• REQUIREMENT
From the first line to the last, repeat the data exactly and drop the pictures.

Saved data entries
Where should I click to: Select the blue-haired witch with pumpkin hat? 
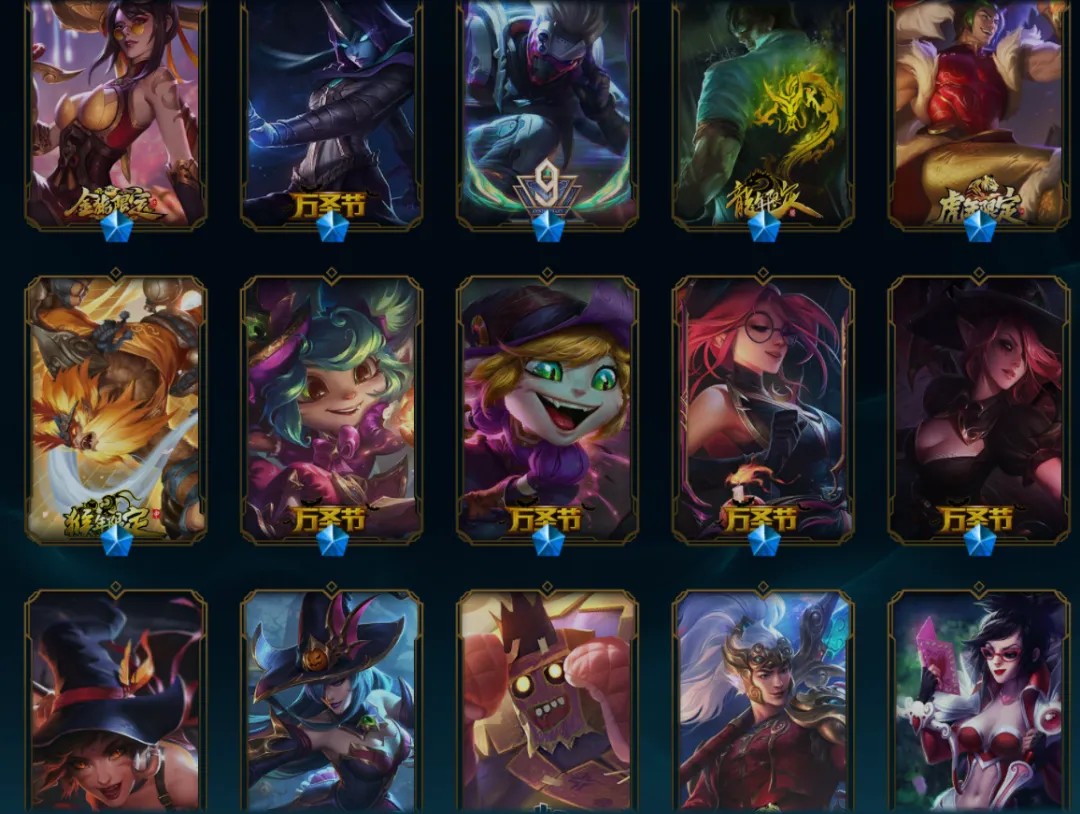[331, 701]
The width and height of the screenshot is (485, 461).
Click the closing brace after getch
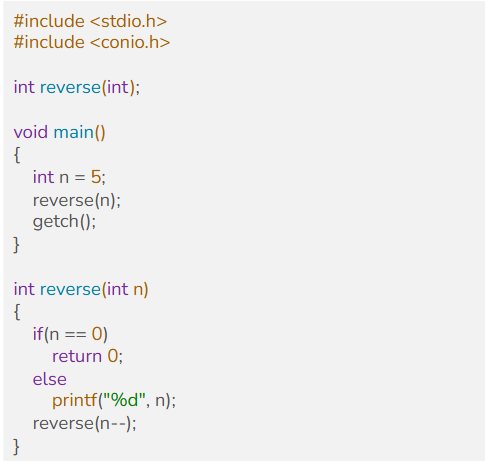click(16, 245)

• RESPONSE AREA
Where should I click to: Select the blue-haired witch with pumpkin hat? 
[331, 701]
The width and height of the screenshot is (485, 461).
Click the closing brace after getch
click(16, 245)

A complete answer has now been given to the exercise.